Lead Analyst, Product Innovation

Location Ohio
Discipline: Machine Learning
Contact name: Tom Goldberg

Contact email: tom@enigma-rec.ai
Job ref: 34785
Published: 29 days ago

We are hiring for a prominent provider of revenue cycle management services for healthcare facilities, including hospitals and physician practices. It oversees billions in net revenue and partners with a wide array of health systems to deliver comprehensive financial solutions through managed service partnerships. The organization assists providers in optimizing their technology and implements advanced solutions tailored to their specific needs.

Role Overview:
The Lead Analyst in Product Innovation is responsible for analyzing operational and transactional data to identify improvement opportunities within the revenue cycle management process. This role involves collaboration with cross-functional teams, including operations and technology groups, to develop business strategies and implement solutions that enhance revenue cycle performance. The insights and recommendations provided will assist in optimizing revenue streams and reducing costs for clients.

Responsibilities:

  • Conduct thorough analyses of healthcare revenue cycle processes, including patient registration, prior authorization, billing, coding, claims processing, payment posting, and accounts receivable follow-up.

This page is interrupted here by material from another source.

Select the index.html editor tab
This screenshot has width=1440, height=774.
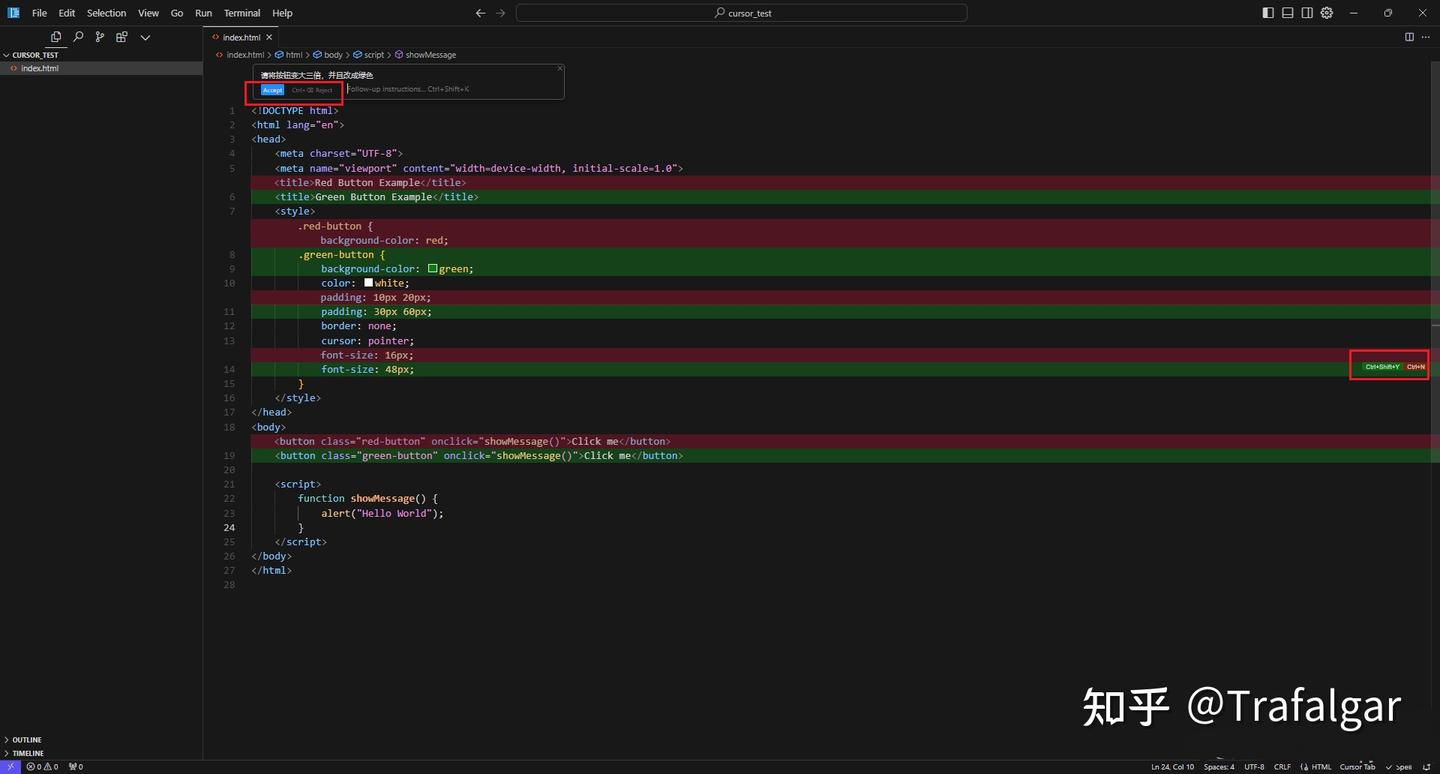click(241, 37)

  • Identify inefficiencies within the revenue cycle and develop data-driven recommendations for process improvements.

  • Collaborate with stakeholders to brainstorm opportunities, gather, and document business requirements.

  • Perform in-depth data analysis to uncover trends, patterns, and opportunities for revenue optimization and cost reduction.

  • Prepare and present executive summaries to stakeholders, conveying complex data in a clear and actionable manner.

  • Develop performance metrics and key performance indicators (KPIs) to track revenue cycle performance and measure the effectiveness of proposed solutions.

  • Work with other technology teams to design, implement, and test technology solutions that enhance revenue cycle operations.

  • Ensure compliance with regulatory and reimbursement policies, adhering to industry standards and best practices.

  • Stay current with industry trends, emerging technologies, and regulatory changes affecting revenue cycle management and share knowledge proactively with the team.

  • Mentor junior analysts as the team expands.

Requirements:

  • Required Certifications: Relevant certifications related to the role are necessary.

  • Desired Work Experience:

    • 7 to 10 years of experience in product innovation or a similar role within the healthcare revenue cycle management sector.

  • Preferred Education:

    • Master’s Degree or equivalent experience in Finance, Accounting, or related fields is preferred.

    • A Bachelor’s degree in Business Administration, Finance, Computer Science, Mathematics, Engineering, Healthcare Management, or a related field is required.

  • Preferred Knowledge, Skills, and Abilities:

    • Proven experience in product innovation or similar roles.

    • Strong understanding of healthcare revenue cycle processes, including billing, coding, claims processing, and reimbursement methodologies.

    • Proficiency in data analysis tools and techniques, such as SQL, Excel, or statistical software.

    • Familiarity with healthcare IT systems, including EHRs, practice management systems, and billing software.

    • Excellent analytical skills to interpret complex data sets and derive meaningful insights.

    • Strong problem-solving abilities with a focus on identifying root causes and proposing effective solutions.

    • Exceptional written and verbal communication skills, with the ability to present complex information to various stakeholders.

    • Detail-oriented and highly organized, capable of managing multiple projects and priorities simultaneously.

    • Knowledge of healthcare regulations, compliance standards, and industry trends, including HIPAA and value-based reimbursement models.